Robot Wars episode 1 review
Robot Wars has rejigged its bots and presenters for a hugely entertaining return to BBC Two...
Whatever Robot Wars got up to during its twelve year absence from TV, it evidently wasn’t a period of deep, meditative reflection and personal change. The revived series is back on BBC Two with barely a hair different.
Well, the hair’s different. Returning original series teams who never stopped battling robots in the interim have lost some of theirs, while the ‘dos of Dara O’Briain and Angela Scanlon replace those of the previous presenters.
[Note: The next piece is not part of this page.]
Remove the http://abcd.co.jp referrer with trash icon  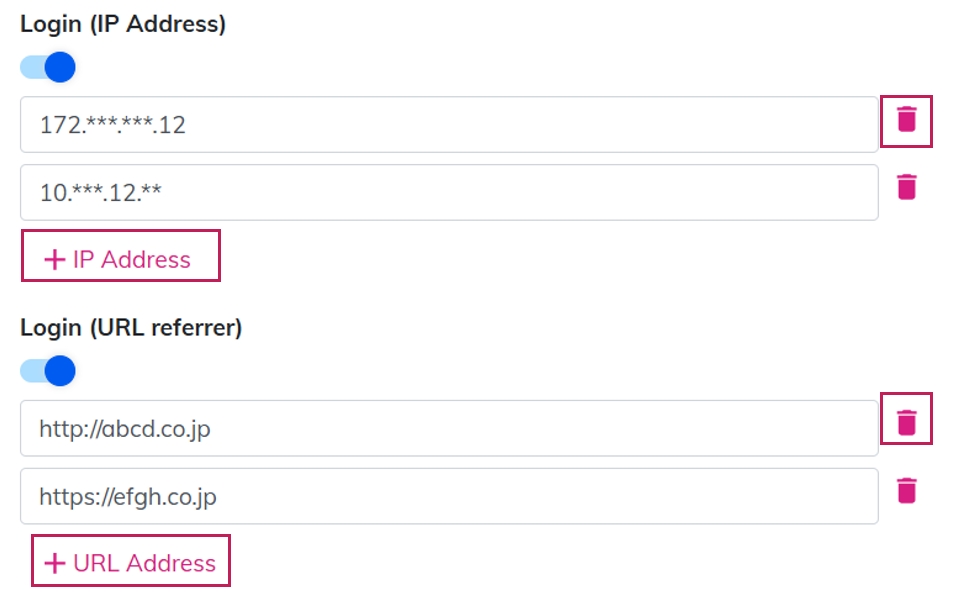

The pair conduct this latest symphony of TV nostalgia with welcome pep and an even more welcome sense of the show’s inherent folly. O’Briain hypes the crowd over the increased ferocity of the ‘biggest, baddest’ house bots and lists engineering statistics as if he were introducing The Beatles at Shea Stadium, but he’s also not blind to the mad frivolity of the thing.
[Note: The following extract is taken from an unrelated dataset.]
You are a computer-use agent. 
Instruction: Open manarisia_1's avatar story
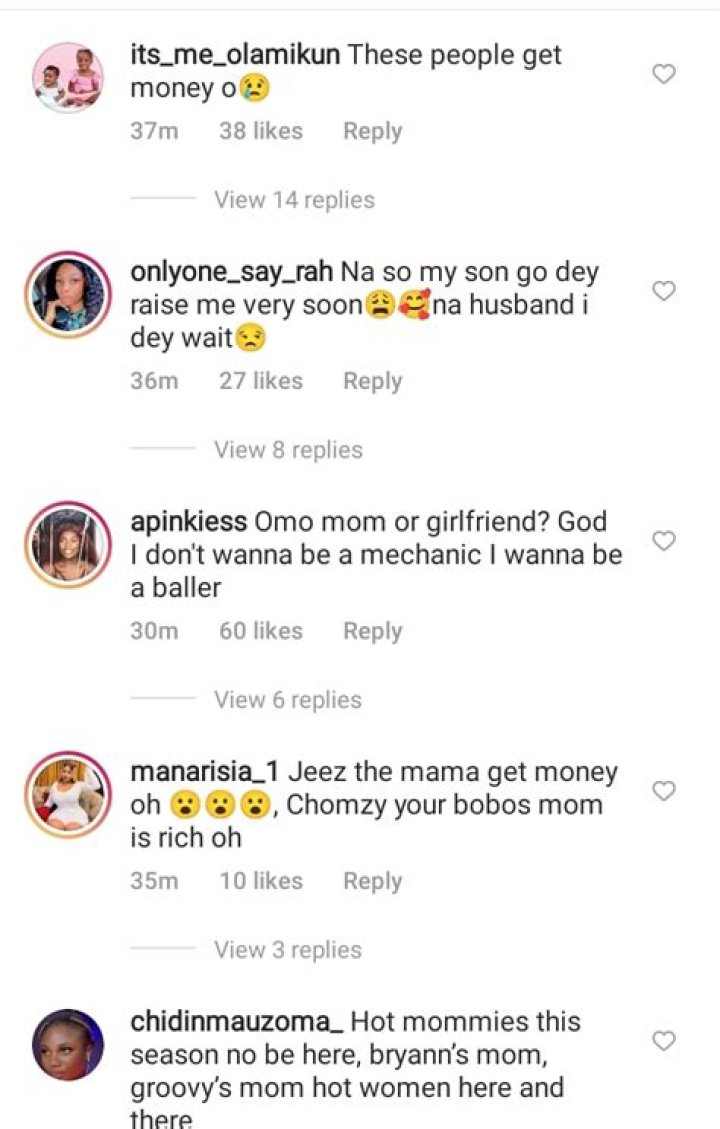click(68, 795)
The presenters congratulate those who flip their fearsome opponents like pancakes and offer wry commiseration to those for whom the realisation is just beginning to dawn that they’ve junked a year’s salary on a minute and a half of humiliation by remote control.
Not that all the opponents are fearsome. The stars of episode one weren’t slick operators Team Carbide or Team Behemoth, but muppet-fur waistcoat-wearing quartet Team Nuts. Ramshackle invention, sunny dispositions and luck were their real weapons, not that flail chain. Underdogs like them are the stuff of Robot Wars, so fingers crossed there are plenty more waiting in the wings.
O’Briain and co-presenter Scanlon are largely there as geek-translators for the uninitiated. He explains that double-layer polycarbonate is bullet-proof glass while she introduces the bots and the families and friendships behind them. Both are grand at their jobs, but a more balanced ratio of technical expertise to emotional support and sausage roll-making (thanks Tim’s mum!) from the show’s women wouldn’t go amiss. This is a new opportunity after all. Why remake a show in 2016 if you’re not going to try to push out of the old patterns?
The old patterns remain decidedly undisturbed here. The mini games have been discarded but the same teams are still battling the same robots. The arena may be earthquake-proof now, but it still has the look of a nightclub scene in a 90s cyber-thriller. We’re told robotics has come on in leaps and bounds in a segment with Professor Noel Sharkey, but to the casual viewer most of the head-to-heads still look like a Big Trak trying to hump a reluctant lawnmower.
And yet, it adds up to a kind of magic. The bots, the teams, the bouts, Jonathan Pearce’s electrifying commentary… it’s damn entertaining. And good-hearted to boot.
It’s the human element that makes it so. Thanks to the presenters and participants, there’s none of the nasty aftertaste of other TV ‘talent’ shows that invite us to share in people’s triumphs and failures. It’s serious fun shot through with an endearing sense of its own silliness, the kind of enjoyable, everyone-around-the-telly family viewing that research says we’ve grown out of these days.
Whatever diversity issues it could do with ironing out in future, this showcase for ingenuity and good sportsmanship is a force for good in the world.
Welcome back Robot Wars, it turns out we really missed you.